Exercise brief:
All the lines below should appear again unchanged, though their pictures should not.

[[ Supplied data open ]]

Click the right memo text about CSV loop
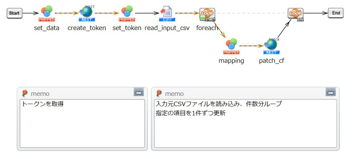The image size is (353, 159). [x=218, y=104]
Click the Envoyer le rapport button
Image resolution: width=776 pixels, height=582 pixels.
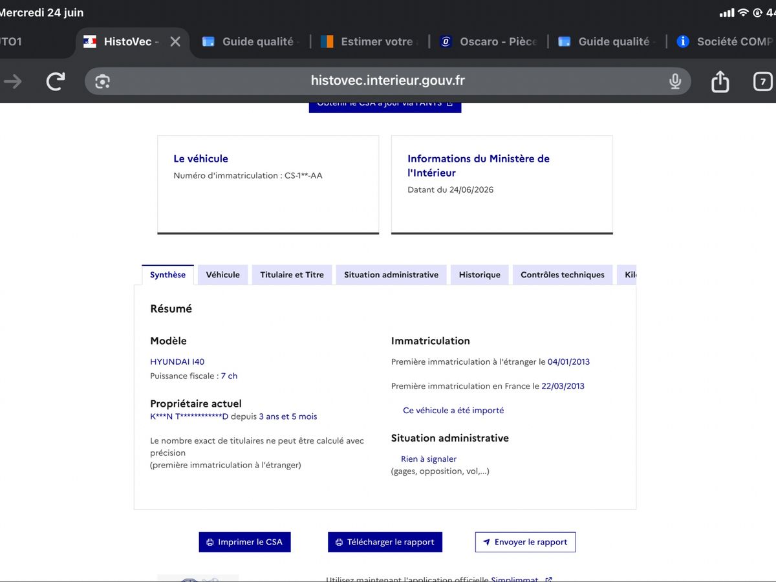[525, 542]
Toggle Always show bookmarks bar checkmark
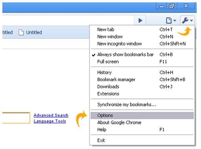 click(94, 55)
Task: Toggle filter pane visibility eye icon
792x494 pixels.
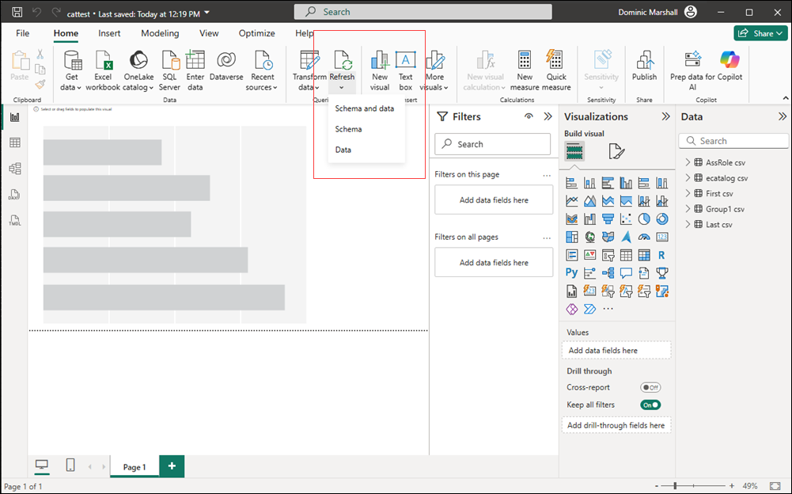Action: [x=529, y=116]
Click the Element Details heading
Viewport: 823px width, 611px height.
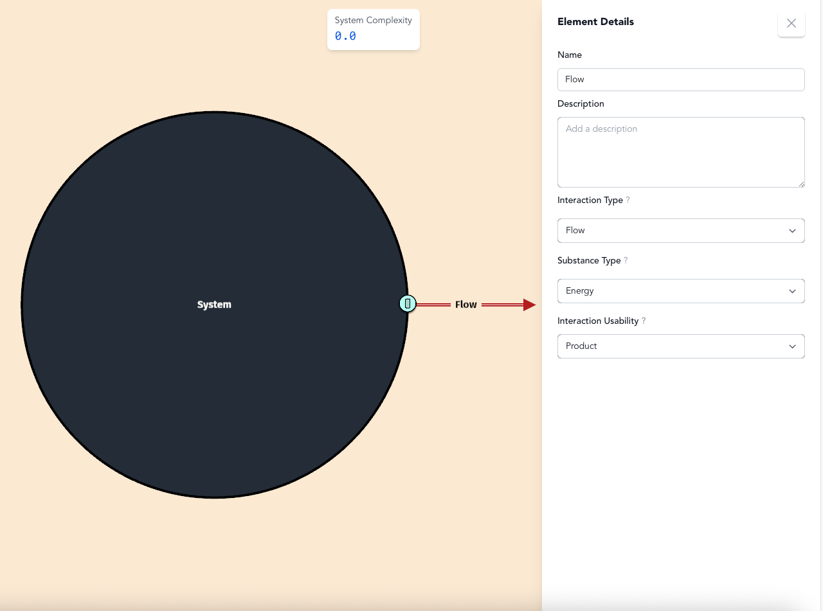pyautogui.click(x=595, y=22)
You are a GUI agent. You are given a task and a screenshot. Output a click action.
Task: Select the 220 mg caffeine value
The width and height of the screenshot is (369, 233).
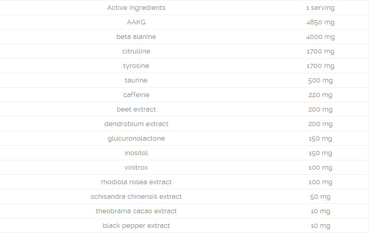pyautogui.click(x=320, y=95)
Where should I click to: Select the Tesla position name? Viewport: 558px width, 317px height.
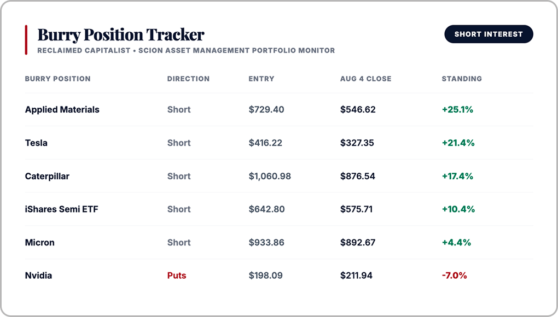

[[ Supplied data closed ]]

Your response:
Click the right memo text about CSV loop
The image size is (353, 159). [x=218, y=104]
Click the Envoyer le rapport button
Image resolution: width=776 pixels, height=582 pixels.
[525, 542]
Toggle Always show bookmarks bar checkmark
 click(94, 55)
Task: Toggle filter pane visibility eye icon
792x494 pixels.
Action: [x=529, y=116]
Click the Element Details heading
Viewport: 823px width, 611px height.
pyautogui.click(x=595, y=22)
You are a GUI agent. You are given a task and a screenshot. Output a click action.
Task: Select the 220 mg caffeine value
The width and height of the screenshot is (369, 233).
pyautogui.click(x=320, y=95)
Where should I click to: Select the Tesla position name? Viewport: 558px width, 317px height.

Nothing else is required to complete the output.